Before we start programming, we will use docker to set up our environment (Refer to the supplementary.pdf to see how to install docker and use it).
docker pull ntuca2020/hw2 // (4G) docker run --name=test -it ntuca2020/hw2 cd /root ls
The folder structure in the docker image looks like the following:
/root
|-- Examples
| |-- Example1
// inline assembly test
| |-- Example2
// link with .s file test
| ‘-- Example3
‘-- Problems
// setup debug environment
|-- fibonacci
| |-- Makefile
| |-- fibonacci.c
| ‘-- fibonacci.s
// fibonacci number
|-- convert
| |-- Makefile
| |-- convert.c
| ‘-- convert.s
// string to int
‘-- matrix
|-- Makefile
|-- matrix.c
‘-- matrix.s
// matrix multiplcation
make and make test to try it out.
You only need to submit *.s file of each problem.
Fibonacci (20%)
Implement Fibonacci number in assembly. (F0 =0,F1 =1, output Fn, no overflow)
unsigned long long int fibonacci(int);
Input: Output:
70 190392490709135
Convert (20%)
Convert an ASCII string containing a positive or negative integer decimal string to an integer. Input length is at most 15 bytes.
‘+’ and ‘-’ will appear optionally. And once they appear, they will only appear once in the first byte.
If a non-digit character appears anywhere in the string, your program should stop and return -1.
The return value will be printed out in 32bit-int format.
int convert(char *);
Input: Output:
+123 123
+0000000123 123
-123 -123
-0000000321 -321
2147483647 2147483647
2147483648 -2147483648
-2147483648 -2147483648
-123123AAA -1
+123123AAA -1
123123AAA -1
Matrix multiplication (15%)
Do matrix multiplication of size 128x128 with some additional operations.
for (int i = 0; i < SIZE; i++) for (int j = 0; j < SIZE; j++) for (int k = 0; k < SIZE; k++)
C[i][j] = (C[i][j] + A[i][k] * B[k][j]) % 1024; Elements in A and B are unsigned 16 bits numbers of range [0,1023] We will score based on the cycle counts. You can use C as an initial attempt.
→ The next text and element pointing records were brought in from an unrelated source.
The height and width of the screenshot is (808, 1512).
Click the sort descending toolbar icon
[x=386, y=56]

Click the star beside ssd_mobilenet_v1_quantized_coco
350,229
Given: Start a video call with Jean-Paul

asm volatile ("rdcycle \%0" : "=r" (start));
// matrix multiplication asm volatile ("rdcycle \%0" : "=r" (end));
Grading:
Below 20,000,000 cycles (2%)
Below 18,000,000 cycles (2%)
Below 16,000,000 cycles (2%)
Below 14,000,000 cycles (2%)
Below 12,000,000 cycles (2%)
Below 10,000,000 cycles (1%)
Below 9,000,000 cycles (1%)
Below 8,000,000 cycles (1%)
Below 7,000,000 cycles (1%)
Below 6,000,000 cycles (1%)
Report on matrix multiplication (15%)
Briefly explain how you get below 6,000,000 cycles.
Or you can answer the following questions:How many cycles does it take by just doing the naive matrix multiplication?
How many load and store does it need (roughly) during the whole computation? (Considering the registers it use)
Is there any way to keep registers being used as much as possible before they’re replaced? (Hint: blocking)
How many loop controls does it need (roughly) during the whole computation?